[Le château des animaux. 1, Miss Bengalore | Xavier Dorison ; Félix Delep]
La guerre des marguerites.
Silvio, le Duce du château, a la berlue. Des marguerites peintes sur les murs de son domaine font rire la cour des gueux c’est-à-dire l’ensemble des animaux asservis, effrayés par les représailles, abattus par le labeur, paupérisés par les nantis du château que sont Silvio le taureau et sa clique de chiens anonymes. Le fier et madré taureau sûr de sa puissance sent que son pouvoir pourrait vaciller si le rire supplante la peur et que le ridicule plante la dictature.

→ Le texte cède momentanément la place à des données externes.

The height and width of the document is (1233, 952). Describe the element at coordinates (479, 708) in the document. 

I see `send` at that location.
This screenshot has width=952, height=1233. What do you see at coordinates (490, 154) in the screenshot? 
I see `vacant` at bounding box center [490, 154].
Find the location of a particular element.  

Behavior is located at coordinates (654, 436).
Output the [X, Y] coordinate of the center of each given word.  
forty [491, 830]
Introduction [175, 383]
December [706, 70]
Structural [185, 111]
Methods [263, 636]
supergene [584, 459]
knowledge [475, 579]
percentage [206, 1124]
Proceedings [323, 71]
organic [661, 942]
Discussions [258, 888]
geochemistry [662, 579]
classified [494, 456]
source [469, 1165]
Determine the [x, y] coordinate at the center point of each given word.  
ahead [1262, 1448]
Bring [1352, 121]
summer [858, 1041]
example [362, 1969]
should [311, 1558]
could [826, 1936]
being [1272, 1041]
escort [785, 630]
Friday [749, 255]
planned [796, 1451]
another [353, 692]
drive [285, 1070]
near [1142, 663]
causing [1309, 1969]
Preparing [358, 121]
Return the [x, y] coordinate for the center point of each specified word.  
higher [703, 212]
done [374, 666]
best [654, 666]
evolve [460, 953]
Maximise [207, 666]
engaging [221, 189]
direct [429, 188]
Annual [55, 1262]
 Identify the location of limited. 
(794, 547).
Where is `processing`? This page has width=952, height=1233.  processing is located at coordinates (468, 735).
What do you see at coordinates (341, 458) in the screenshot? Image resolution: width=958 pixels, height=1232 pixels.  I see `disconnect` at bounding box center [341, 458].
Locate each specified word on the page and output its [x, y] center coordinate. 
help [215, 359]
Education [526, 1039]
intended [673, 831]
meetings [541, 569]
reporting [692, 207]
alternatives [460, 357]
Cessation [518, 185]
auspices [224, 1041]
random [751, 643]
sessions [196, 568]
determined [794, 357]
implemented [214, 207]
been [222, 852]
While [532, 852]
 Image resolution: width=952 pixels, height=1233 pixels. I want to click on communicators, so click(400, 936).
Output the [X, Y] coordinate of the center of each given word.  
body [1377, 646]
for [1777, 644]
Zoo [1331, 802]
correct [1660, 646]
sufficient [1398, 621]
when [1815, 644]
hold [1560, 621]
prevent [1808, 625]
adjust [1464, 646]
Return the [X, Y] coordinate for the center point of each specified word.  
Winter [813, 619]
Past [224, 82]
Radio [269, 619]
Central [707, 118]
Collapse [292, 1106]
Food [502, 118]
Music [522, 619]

Tout commence par l’exécution publique et politique de la poule Adélaïde accusée d’avoir soustrait un de ses œufs à la collecte obligatoire. Crime de lèse-majesté, elle est attachée au poteau et livrée aux mâchoires des molosses de Silvio. Le puissant monarque n’assiste pas aux basses besognes mais il sait adresser par animal interposé des signes forts à la piétaille. Avec cette entrée en matière plein crocs dans la volaille, on peut légitimement craindre pour toute la galerie de personnages qui vont suivre. Comment pourraient-ils s’affranchir de la tyrannie sans y laisser des plumes ? C’est le propos de la passionnante aventure narrée ici d’une main de maître dans une tétralogie annoncée. Bien que « La ferme des animaux » (1945) de George Orwell vienne à l’esprit, le scénariste Xavier Dorison a imaginé une autre histoire où le pacifisme dévoyé d’Orwell et le culte de la personnalité du cochon Napoléon fait place à une lutte clandestine, opiniâtre et non violente contre la tyrannie bien installée d’une pseudo république. Les animaux si poignants, les chevaux de trait Malabar, Douce et Lubie, l’âne philosophe Benjamin, etc. de George Orwell sont habilement remplacés par une chatte douce et bien éduquée (elle ne sait pas mentir), Miss Bengalore, César, un chaud lapin et surtout Alézar, le rat conteur, fin, érudit et subversif par qui le chaos arrive. Si les bêtes conservent leurs caractéristiques physiques, elles n’en pensent pas moins comme des humains mâtinés des traits propres à l’espèce animale. L’identification est possible et l’esprit né du décalage entre l’animal et l’homme est amusant. Si le récit est prégnant et pesant, il se trouve allégé par des traits d’humour et d’ironie qui n’en modèrent pas pour autant la teneur et la portée. Le dessin de Félix Delep est confondant d’expressivité et de vivacité. Avec une mise en page dynamique au service de la narration et des couleurs adoucies, fleurant bon la nature apaisée, le jeu sur les contrastes fonctionnent efficacement. La simple fable animalière est ici dépassée et verse dans l’apologue, avec un regard lucide et une vérité éclatante qui dardent sur notre monde contemporain.